The sooner the schools see they are being thrown under the bus the better... the suits will be coming for them very soon.
Glad the players won, in part, not sure the opinion means much though then to open the floodgates. Which is okay in my book, long time coming. I'll wait for the further attempts at stay come up.
I'm like you, I never thought anything other than the NCAA will settle this...at least, when all it pertained to was the NLI as that relates to the EA Sports video game.
One point I'd like to make, not directed at you, but I think it is significant based on some of the other posts...
Ed O'Bannon, Bill Russell, Oscar Robertson and all of the others on the Plaintiff side of this WAIVED THIER RIGHTS TO DAMAGES in this case so they could have this tried before a judge and not a jury. The judge awarded that the NCAA will have to pay their legal fees, which are in the tens of millions of dollars. At least that is my understanding.

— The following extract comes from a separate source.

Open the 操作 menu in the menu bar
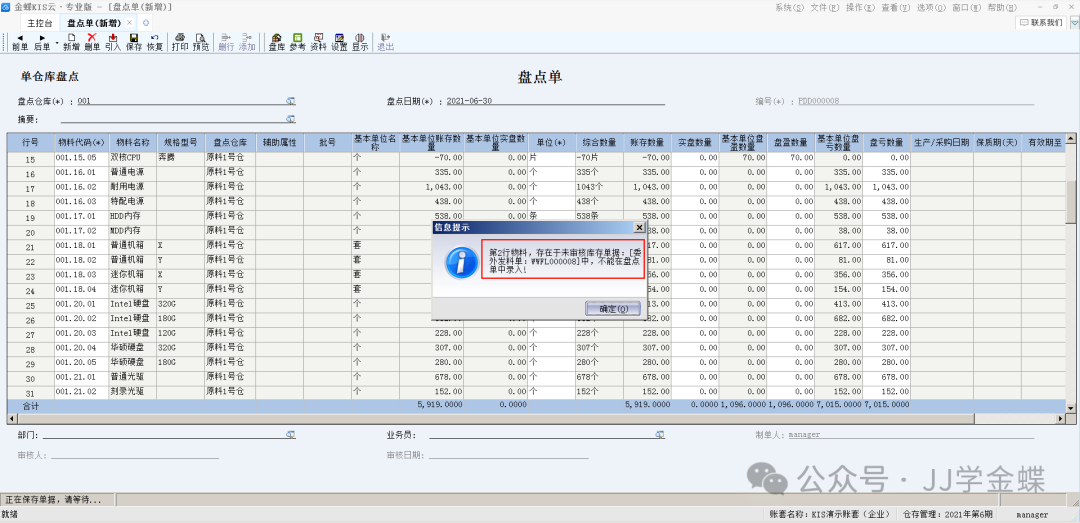Screen dimensions: 1080x523 point(858,7)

Once the plaintiffs amended their suit to include television rights, the NCAA's Texas style of arrogance kicked in and they refused to settle, that is my opinion.
So, to your point LSU-SIU, those two things, the plaintiffs basically saying it's not about the money "FOR US" and the NCAA's arrogance, which is how they got in this mess in the first place ,are the reasons it got this far.

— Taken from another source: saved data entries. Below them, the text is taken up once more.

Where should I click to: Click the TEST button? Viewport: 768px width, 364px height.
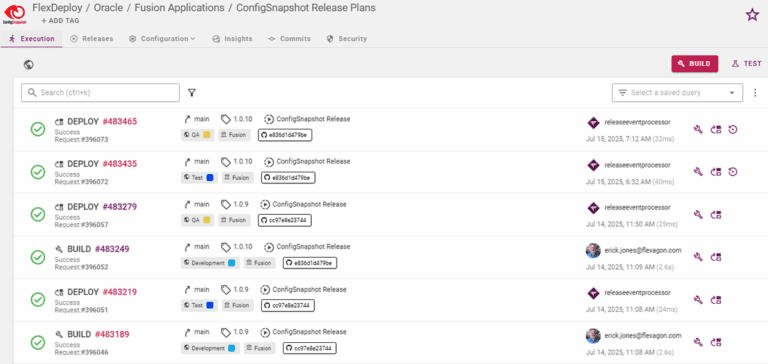[746, 64]
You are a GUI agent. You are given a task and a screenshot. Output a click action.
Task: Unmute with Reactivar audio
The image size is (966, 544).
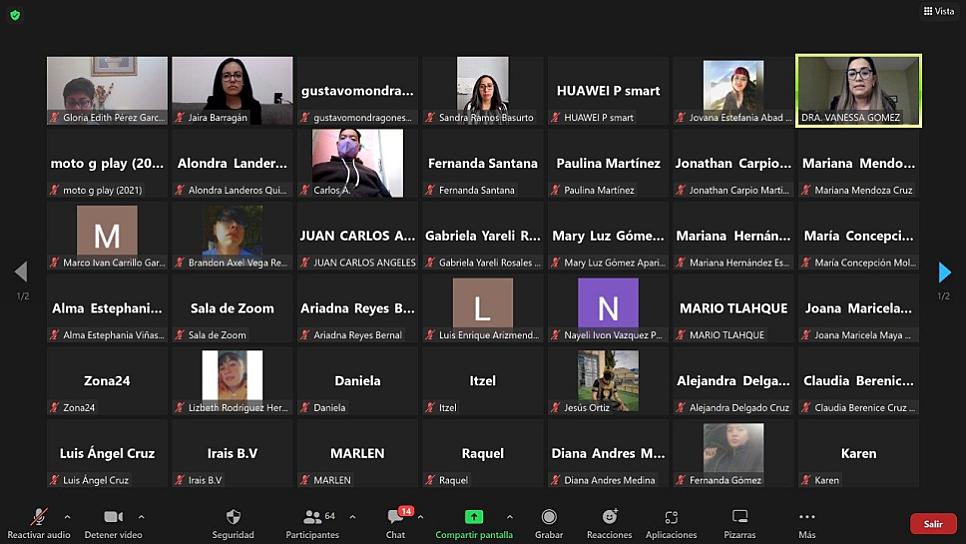pyautogui.click(x=39, y=517)
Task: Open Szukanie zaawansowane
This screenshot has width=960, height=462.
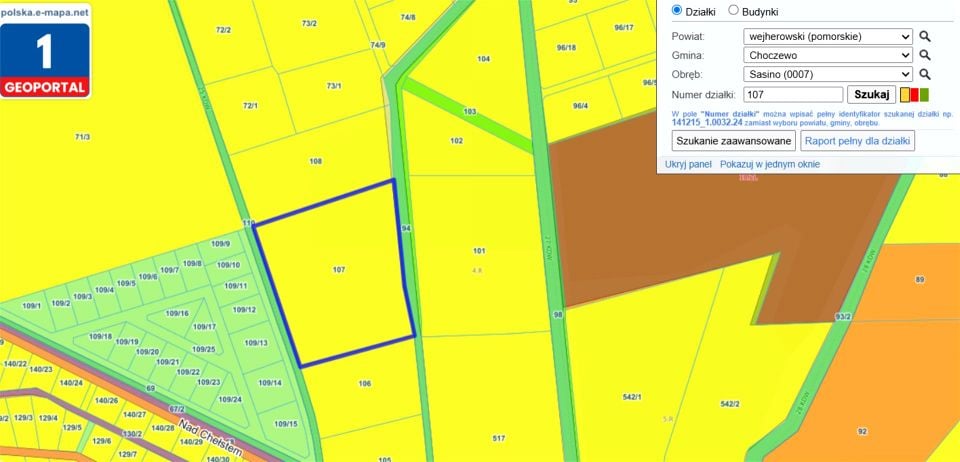Action: coord(733,141)
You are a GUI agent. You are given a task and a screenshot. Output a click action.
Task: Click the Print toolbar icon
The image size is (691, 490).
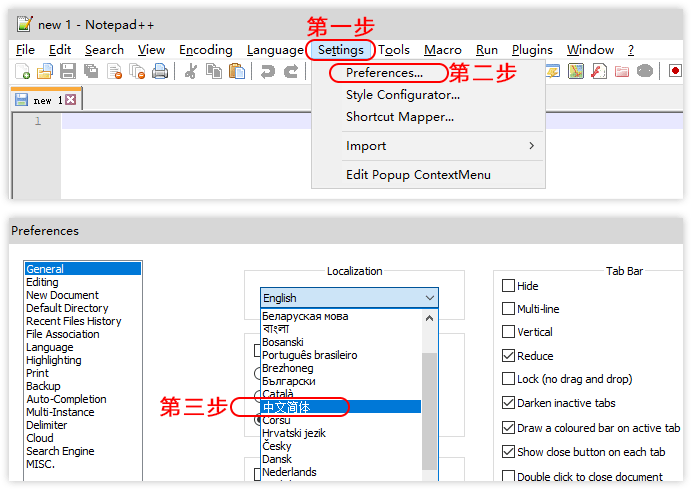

I thought all along that the EA Sports part of this was a slam dunk for the plaintiffs...again, the arrogance...
The NCAA didn't just think they could license the NLI's of current players, they granted the NLI's of former players...without their consent. Now that's pretty arrogant... to say "yes, EA, we think you can... it's okay for you to use Bill Russell's and Oscar Robertson's name, likeness and image, go for it..."without even so much as a courtesy call to them or their agents...that is arrogant, brazen even.
I think everyone understands this...If Alabama said to the other members of the SEC:
1. We make more than you, we have more than you and we are entitled to keep more money than you...the other schools would kick their butts out of the conference.

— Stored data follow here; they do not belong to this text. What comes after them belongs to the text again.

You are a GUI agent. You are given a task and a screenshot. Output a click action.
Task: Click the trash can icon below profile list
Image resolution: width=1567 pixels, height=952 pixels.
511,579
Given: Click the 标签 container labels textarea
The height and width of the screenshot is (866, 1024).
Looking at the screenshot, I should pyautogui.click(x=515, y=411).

2. We are going to start our own network, the Tide Network and we forbid the other members from starting their own, or as a conference having a network that competes with us.
This is why Nebraska and A&M wanted out of the Big 12. The other day the Big 12 had a panel discussion, and that Texas style arrogance was on display when the AD at Texas said why should the 65 have to share the money when the others don't create the wealth.
I'm bring this up because of some of the defenses the NCAA used in this case.
1. The NCAA said player's NLI's have NO Value. Uh...what did they think was going to happen when they put EA sports on the stand?
2. Broadcasters are paying for the rights to the stadiums. I mean...c'mon...yes let's all sit and watch an empty Neyland Stadium on Saturdays...I am not kidding.
I could go on...
It's silly that we are here and I get really sick of people blaming the kids or saying the players are greedy.
The NCAA has not come up with one new solution...Giving the students four year schollys...they used to do that...OLD...Stipends, they used to do that and took it away...OLD... better health insurance should be mandated for every school putting on sports...OLD...
These are things that any school president could have done at any time and the VAST majority have stood by and done nothing.
Rather than admit the problems they are going to try to placate the players, that is all autonomy is about...I believe it's a day late and a dollar short and if the NCAA allows the Kessler case to trial...I don't know what things will look like at that point.